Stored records
——————
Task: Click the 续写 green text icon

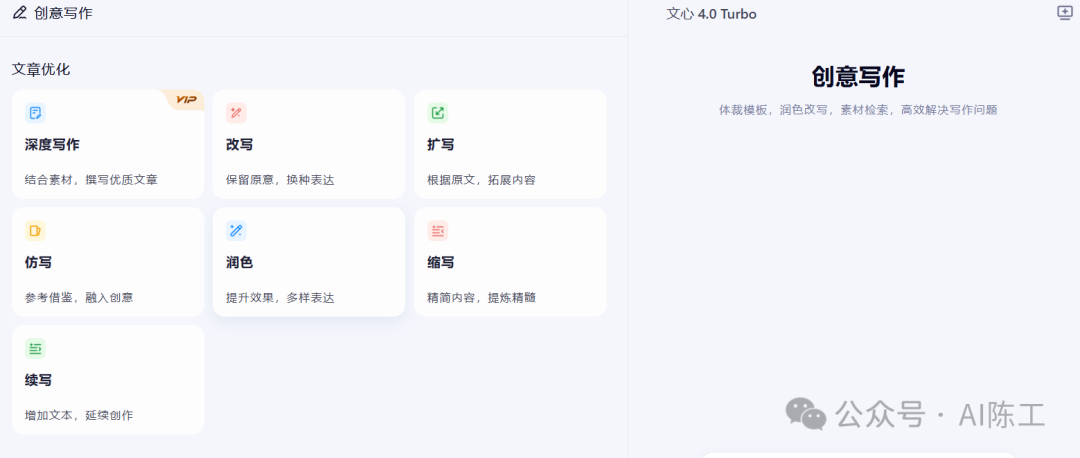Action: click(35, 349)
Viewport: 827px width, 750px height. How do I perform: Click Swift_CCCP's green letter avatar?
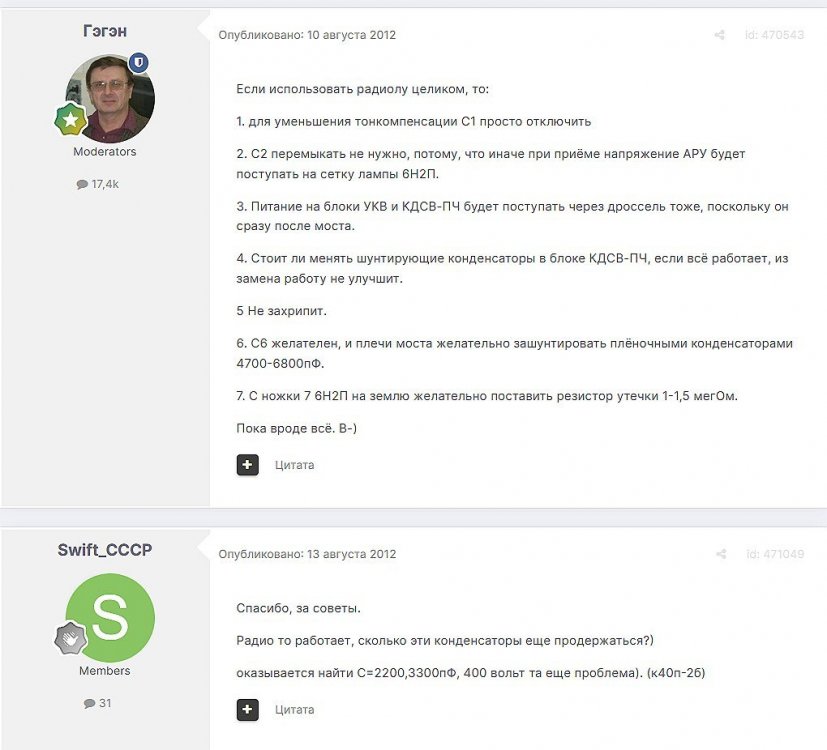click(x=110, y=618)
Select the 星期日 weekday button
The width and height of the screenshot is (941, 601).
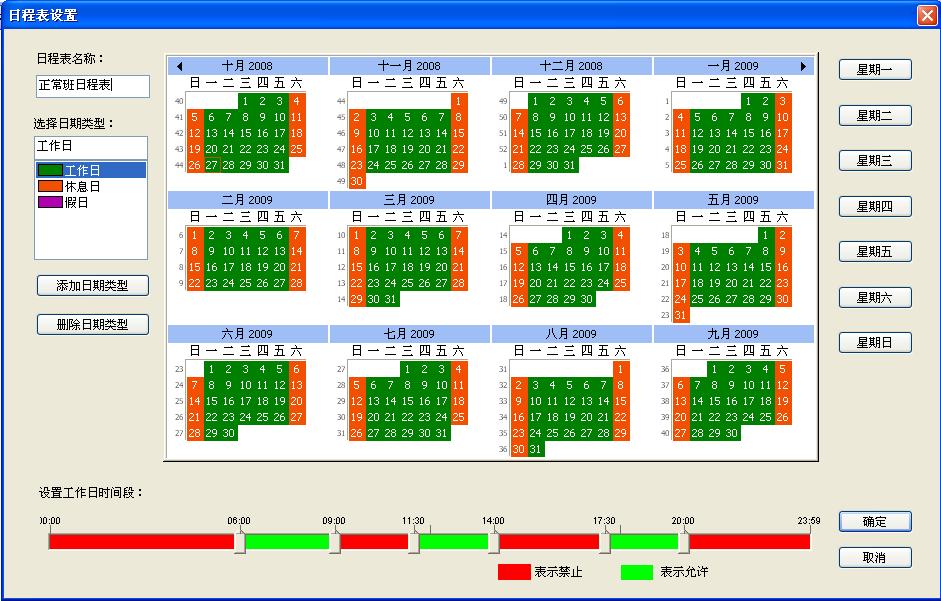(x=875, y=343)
——————
Duplicate every line of the listing above character for character, but leave out the pictures.

§ **Exercise output**
Task: Click the 续写 green text icon

Action: click(35, 349)
Viewport: 827px width, 750px height. How do I perform: Click Swift_CCCP's green letter avatar?
click(x=110, y=618)
Select the 星期日 weekday button
The width and height of the screenshot is (941, 601).
(x=875, y=343)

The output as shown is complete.